=== Document excerpt ===
━━━━━━━━━━━━━━━━━━━━━━━━━━━━━━

Speech is the fourth and final album of the British band Steamhammer.

In 1971, bassist Steve Davy left the band, and Louis Cennamo was recruited as his replacement - then, vocalist/guitarist Kieran White also left after a summer tour. Guitarist Martin Pugh, drummer Mick Bradley and Cennamo (with guest vocalist Garth Watt-Roy, of Fuzzy Duck) then went in the studio to record Speech, which was released in 1972. It consisted of three lengthy (and mostly instrumental) songs in a heavier progressive-rock vein, that was somewhat different from their initial blues and folk/jazz-influenced albums.

Bradley died from leukemia shortly before the album's mixing was completed (the album is dedicated to him on the inside album cover). The band continued with American singer/guitarist Bruce Payne and drummer John Lingwood, touring in Germany in support of the album, where they were more popular than back home in England.

After Steamhammer wound down, Pugh and Cennamo joined up with former Yardbirds vocalist Keith Relf (who had provided production assistance on Speech, as well as contributing background vocals) and drummer Bobby Caldwell, formerly of Johnny Winter's band and Captain Beyond, to form Armageddon.

━━━━━━━━━━━━━━━━━━━━━━━━━━━━━━

=== Goals ===
[a] According to the text on the Steamhammer album, which band did Pugh and Cennamo form after Steamhammer wound down?
[b] Rewrite the listing from its first line through the line containing "point(227,27)", replacing "Horizontal Type" with "Vertical Type" and leaving everything else unchanged.
The listing that follows has no connection to the text above.

━━━━━━━━━━━━━━━━━━━━━━━━━━━━━━

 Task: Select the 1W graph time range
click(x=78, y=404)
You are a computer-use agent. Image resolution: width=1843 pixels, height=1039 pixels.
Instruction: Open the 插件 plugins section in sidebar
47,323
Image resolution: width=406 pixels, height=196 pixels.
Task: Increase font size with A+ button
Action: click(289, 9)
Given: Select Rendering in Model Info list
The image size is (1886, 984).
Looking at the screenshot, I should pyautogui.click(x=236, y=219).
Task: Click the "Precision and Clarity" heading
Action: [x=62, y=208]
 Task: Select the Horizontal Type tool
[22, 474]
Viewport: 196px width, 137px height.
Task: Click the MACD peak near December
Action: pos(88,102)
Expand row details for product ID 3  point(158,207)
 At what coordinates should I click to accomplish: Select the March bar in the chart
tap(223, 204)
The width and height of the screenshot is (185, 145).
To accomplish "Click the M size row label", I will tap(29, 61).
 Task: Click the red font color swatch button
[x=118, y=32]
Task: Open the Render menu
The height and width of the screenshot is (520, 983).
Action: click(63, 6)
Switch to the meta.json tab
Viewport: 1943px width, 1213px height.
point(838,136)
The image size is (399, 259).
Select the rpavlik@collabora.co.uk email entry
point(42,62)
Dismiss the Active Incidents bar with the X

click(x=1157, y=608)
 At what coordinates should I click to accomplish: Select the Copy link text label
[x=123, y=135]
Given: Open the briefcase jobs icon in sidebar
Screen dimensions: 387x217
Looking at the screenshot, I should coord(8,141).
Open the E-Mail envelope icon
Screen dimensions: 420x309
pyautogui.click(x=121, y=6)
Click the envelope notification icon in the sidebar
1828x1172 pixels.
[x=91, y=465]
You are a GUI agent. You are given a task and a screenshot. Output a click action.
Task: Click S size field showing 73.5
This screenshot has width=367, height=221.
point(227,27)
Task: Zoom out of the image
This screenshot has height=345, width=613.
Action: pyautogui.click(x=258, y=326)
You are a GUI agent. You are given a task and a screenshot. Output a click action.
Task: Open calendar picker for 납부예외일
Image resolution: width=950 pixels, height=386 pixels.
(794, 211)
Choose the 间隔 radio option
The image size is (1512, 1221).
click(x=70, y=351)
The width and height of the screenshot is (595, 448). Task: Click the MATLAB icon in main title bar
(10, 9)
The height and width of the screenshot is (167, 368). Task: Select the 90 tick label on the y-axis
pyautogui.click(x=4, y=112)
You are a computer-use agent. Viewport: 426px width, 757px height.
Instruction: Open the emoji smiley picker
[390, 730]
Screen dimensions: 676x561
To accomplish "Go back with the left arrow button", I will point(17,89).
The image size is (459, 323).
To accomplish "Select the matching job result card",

━━━━━━━━━━━━━━━━━━━━━━━━━━━━━━

=== Answer set ===
[a] Armageddon

[b]
 Task: Select the 1W graph time range
click(x=78, y=404)
You are a computer-use agent. Image resolution: width=1843 pixels, height=1039 pixels.
Instruction: Open the 插件 plugins section in sidebar
47,323
Image resolution: width=406 pixels, height=196 pixels.
Task: Increase font size with A+ button
Action: click(289, 9)
Given: Select Rendering in Model Info list
The image size is (1886, 984).
Looking at the screenshot, I should pyautogui.click(x=236, y=219).
Task: Click the "Precision and Clarity" heading
Action: [x=62, y=208]
 Task: Select the Vertical Type tool
[22, 474]
Viewport: 196px width, 137px height.
Task: Click the MACD peak near December
Action: pos(88,102)
Expand row details for product ID 3  point(158,207)
 At what coordinates should I click to accomplish: Select the March bar in the chart
tap(223, 204)
The width and height of the screenshot is (185, 145).
To accomplish "Click the M size row label", I will tap(29, 61).
 Task: Click the red font color swatch button
[x=118, y=32]
Task: Open the Render menu
The height and width of the screenshot is (520, 983).
Action: click(63, 6)
Switch to the meta.json tab
Viewport: 1943px width, 1213px height.
point(838,136)
The image size is (399, 259).
Select the rpavlik@collabora.co.uk email entry
point(42,62)
Dismiss the Active Incidents bar with the X

click(x=1157, y=608)
 At what coordinates should I click to accomplish: Select the Copy link text label
[x=123, y=135]
Given: Open the briefcase jobs icon in sidebar
Screen dimensions: 387x217
Looking at the screenshot, I should coord(8,141).
Open the E-Mail envelope icon
Screen dimensions: 420x309
pyautogui.click(x=121, y=6)
Click the envelope notification icon in the sidebar
1828x1172 pixels.
[x=91, y=465]
You are a GUI agent. You are given a task and a screenshot. Output a click action.
Task: Click S size field showing 73.5
This screenshot has width=367, height=221.
point(227,27)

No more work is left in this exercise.